As mentioned above, the VarioCAM® HD head 900 is primarily suited to qualitative examinations in this particular case. Due to its high thermal resolution, the camera can record marginal temperature differences and present these as measured values. In combination with high-performance lenses, this allows critical errors to be identified at an early stage and displayed in excellent image quality.

The ImageIR® 9400 in Operation for Additive Manufacturing

The tasks performed by the ImageIR® 9400 differ from those of the VarioCAM® HD head 900 because of its greater performance capabilities, which are due to the detector principle. The ImageIR® 9400 camera system can cover a wider range of applications due to its significantly higher frame rates, additional lens combinations and a number of other features. These applications include optimising the laser powder bed fusion process itself, as well as the laser settings with regard to local heating and cooling rates. In this context, the focus is on the material used and less on the manufactured component. In addition, it is possible to record the spray formation during the laser process and subject it to quantitative analysis with much greater accuracy due to the significantly reduced time constant of this camera system. 

The specific tasks of the ImageIR® 9400

• Monitoring the material created when re-melting the powder layer in the laser process

• Recording the heating and cooling rates of the material, which have a significant impact on the subsequent material and component properties

• Collecting data to investigate the interaction between the exposure strategy and time-temperature profiles

• Collecting data to optimise the exposure strategy (laser intensity distribution, spot diameter, laser power and scanning speed, as well as wavelength if applicable)

Using the measurement data obtained through thermography, process adaptations can be made that optimise the material properties. Unlike testing methods that destroy the component, high-resolution thermography determines the relevant influencing factors during the manufacturing process itself in a contactless and non-destructive way.

In contrast with the VarioCAM® HD head 900, the ImageIR® 9400 can reproduce highly dynamic processes with great precision and can also be configured for microthermography to analyse extremely small structures. At cooling rates of 105 to 106 kelvin per second in a small frame, this is essential to ensuring that minimal temperature changes can be recorded.

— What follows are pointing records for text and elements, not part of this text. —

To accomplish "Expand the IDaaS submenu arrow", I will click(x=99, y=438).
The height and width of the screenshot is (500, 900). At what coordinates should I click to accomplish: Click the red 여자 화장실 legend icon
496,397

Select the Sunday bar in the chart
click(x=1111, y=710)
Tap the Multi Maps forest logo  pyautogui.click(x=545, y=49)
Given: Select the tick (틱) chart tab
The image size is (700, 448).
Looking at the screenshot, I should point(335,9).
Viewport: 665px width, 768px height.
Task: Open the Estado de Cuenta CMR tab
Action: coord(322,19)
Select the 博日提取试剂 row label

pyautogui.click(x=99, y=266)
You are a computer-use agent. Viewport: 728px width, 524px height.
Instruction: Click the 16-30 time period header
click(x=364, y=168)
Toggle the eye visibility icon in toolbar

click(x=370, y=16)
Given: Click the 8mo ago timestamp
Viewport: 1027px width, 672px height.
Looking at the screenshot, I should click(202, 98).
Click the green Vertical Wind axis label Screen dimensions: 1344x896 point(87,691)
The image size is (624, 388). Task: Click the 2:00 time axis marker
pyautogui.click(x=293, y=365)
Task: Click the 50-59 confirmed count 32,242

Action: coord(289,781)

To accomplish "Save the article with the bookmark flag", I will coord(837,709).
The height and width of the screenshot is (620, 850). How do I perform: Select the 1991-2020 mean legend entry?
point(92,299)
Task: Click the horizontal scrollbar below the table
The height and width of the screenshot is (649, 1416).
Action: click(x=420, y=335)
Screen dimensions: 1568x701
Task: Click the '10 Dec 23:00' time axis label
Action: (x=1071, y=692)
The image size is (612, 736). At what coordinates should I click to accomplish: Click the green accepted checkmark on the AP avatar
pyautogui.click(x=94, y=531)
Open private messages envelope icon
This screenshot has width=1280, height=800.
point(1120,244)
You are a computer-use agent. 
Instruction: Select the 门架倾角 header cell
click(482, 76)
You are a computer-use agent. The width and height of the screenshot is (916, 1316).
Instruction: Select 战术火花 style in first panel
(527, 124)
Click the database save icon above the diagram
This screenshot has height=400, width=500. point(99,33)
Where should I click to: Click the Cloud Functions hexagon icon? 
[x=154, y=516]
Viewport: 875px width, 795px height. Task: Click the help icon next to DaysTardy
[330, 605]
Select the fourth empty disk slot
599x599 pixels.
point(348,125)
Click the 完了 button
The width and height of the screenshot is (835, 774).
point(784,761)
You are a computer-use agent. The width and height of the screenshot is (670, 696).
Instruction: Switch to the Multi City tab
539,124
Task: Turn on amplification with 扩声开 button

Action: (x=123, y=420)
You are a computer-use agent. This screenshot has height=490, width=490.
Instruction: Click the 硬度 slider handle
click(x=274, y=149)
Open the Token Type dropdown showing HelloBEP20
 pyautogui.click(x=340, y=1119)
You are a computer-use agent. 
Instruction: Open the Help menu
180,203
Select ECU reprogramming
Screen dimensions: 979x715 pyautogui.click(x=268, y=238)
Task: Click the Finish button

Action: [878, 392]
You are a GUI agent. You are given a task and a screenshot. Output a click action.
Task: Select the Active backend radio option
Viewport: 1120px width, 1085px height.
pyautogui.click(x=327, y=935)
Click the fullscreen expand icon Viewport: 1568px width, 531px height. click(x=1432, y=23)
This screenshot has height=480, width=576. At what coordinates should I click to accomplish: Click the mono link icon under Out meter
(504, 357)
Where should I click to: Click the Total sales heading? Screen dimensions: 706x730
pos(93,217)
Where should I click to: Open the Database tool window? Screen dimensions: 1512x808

High-speed mode increases the frame rate and thermal resolution and is indispensable in this regard. In this process, four pixels from adjacent cells and columns are each merged into one pixel, thereby reducing the number of pixels in the resulting thermal image. However, the frame remains constant, so that the section of the scene captured with the camera does not change. Increasing the thermal resolution ensures that even minimal temperature differences can be detected reliably.

In addition, the ImageIR® 9400 – equipped with a cooled FPA photon detector with (1,280 × 1,024) IR pixels – offers an extremely short integration time in the microsecond range, enabling rapid processes to be analysed with minimal image noise.

Benefits of Thermography Compared with other Measurement Methods

Thermal imaging is a contactless imaging technique that is non-reactive, meaning it is also non-destructive. It enables relevant data to be recorded for each component on-line in the process, meaning immediate interventions and parameter adjustments can be made during ongoing production. By contrast, destructive testing prevents a final component from being used, meaning it can only be applied to random samples.

Another benefit of infrared cameras from InfraTec is the custom configuration based on the specifications and requirements of Aconity3D. As Dr Florian Eibl of Aconity3D GmbH says:

“The combination of the Aconity3D machine (modular hardware and flexible process control) and InfraTec cameras (modular design, high resolution, numerous rapid measurement functions) gives us the opportunity to gain a better understanding of the degrees of freedom and possibilities offered by additive manufacturing for the first time, and to use them to our own benefit”.